Ms. Alston began her presentation by talking about how stories allow us to “travel all over the world” and see inside “someone else’s heart.” Before there were letters and books, she explained, people relied on storytellers to pass down historical and cultural knowledge from one generation to the next. Many of these stories, she said, are what are known as pourquoi stories, or “why” stories, stories that explain why things are the way they are, such as creation myths and the origin of the ocean tides. Ms. Alston narrated the popular Ashanti tale from Ghana, Anansi the Spider, which explains why the moon is in the sky.
Many of Ms. Alston’s stories involved a call-and-response element, in which the audience sang out the chorus, or clapped a rhythm after a particular part of the story. This structure encouraged the children to listen to the vocal rhymes she employed. My third grader and his friend walked home singing,“Woman, O Woman, please listen to me! You’re getting to close to the hole in the sea,” the chorus of the pourquoi song about the origin of the ocean tides.
Ms.
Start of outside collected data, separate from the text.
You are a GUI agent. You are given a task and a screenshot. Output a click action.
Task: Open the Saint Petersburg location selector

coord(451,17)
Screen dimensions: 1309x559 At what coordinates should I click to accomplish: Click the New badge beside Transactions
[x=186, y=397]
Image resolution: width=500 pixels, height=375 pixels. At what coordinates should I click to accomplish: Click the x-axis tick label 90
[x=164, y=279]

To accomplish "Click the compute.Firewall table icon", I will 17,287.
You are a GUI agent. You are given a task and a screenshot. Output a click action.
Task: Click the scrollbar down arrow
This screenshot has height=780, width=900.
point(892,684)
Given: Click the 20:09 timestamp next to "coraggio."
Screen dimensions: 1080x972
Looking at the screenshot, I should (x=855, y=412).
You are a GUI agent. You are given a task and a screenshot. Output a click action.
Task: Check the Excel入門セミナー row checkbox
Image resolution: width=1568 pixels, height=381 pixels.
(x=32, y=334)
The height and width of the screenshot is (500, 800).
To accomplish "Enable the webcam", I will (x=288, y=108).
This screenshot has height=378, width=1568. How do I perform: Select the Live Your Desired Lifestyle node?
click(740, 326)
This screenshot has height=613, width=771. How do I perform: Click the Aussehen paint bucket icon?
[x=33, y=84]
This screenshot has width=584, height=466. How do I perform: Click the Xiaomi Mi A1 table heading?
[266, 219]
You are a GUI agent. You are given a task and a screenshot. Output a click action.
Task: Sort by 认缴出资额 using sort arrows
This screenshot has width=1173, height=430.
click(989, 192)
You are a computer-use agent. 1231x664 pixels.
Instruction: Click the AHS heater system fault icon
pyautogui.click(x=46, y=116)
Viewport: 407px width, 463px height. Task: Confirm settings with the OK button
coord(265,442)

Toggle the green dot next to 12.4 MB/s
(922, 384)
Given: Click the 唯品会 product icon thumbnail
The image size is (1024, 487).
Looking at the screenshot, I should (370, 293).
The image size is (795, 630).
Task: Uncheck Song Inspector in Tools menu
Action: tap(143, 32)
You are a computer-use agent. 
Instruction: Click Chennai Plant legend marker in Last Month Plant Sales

Alston also introduced the children to the traditional West African instruments she uses in her storytelling: the djembe, a drum, and the kora, a string instrument made from a gourd. The djembe, she informed us, has been used for eight hundred years by storytellers in Senegal, Gambia, Guinea, Mali and the Ivory Coast. Ms. Alston reminded us that Africa is not a country, but a continent of many countries, and later quizzed the children on the countries she had mentioned. Ms. Alston demonstrated the lovely harp-like sound of the kora, incorporating its music into her stories, meanwhile informing us that it is traditionally only played by men and boys.
Ms. Alston concluded her presentation with a tribute to Dr. Martin Luther King, Jr. sharing details of his life, as a child, minister, and civil rights activist, including the story of Rosa Parks and the Montgomery Bus Boycott. The whole audience chimed in with the chorus, chanting King’s name, clapping, and waving the peace sign with both hands. She reminded us that the laws didn’t change through war or guns, but because people “refused to obey” laws that didn’t make sense. She encouraged the audience to share the stories we learned today and to carry on King’s dream of peace and justice.
Many thanks to Stefania Beretta, Cultural Arts PTA Board Member for coordinating this wonderful event made possible by PTA funds.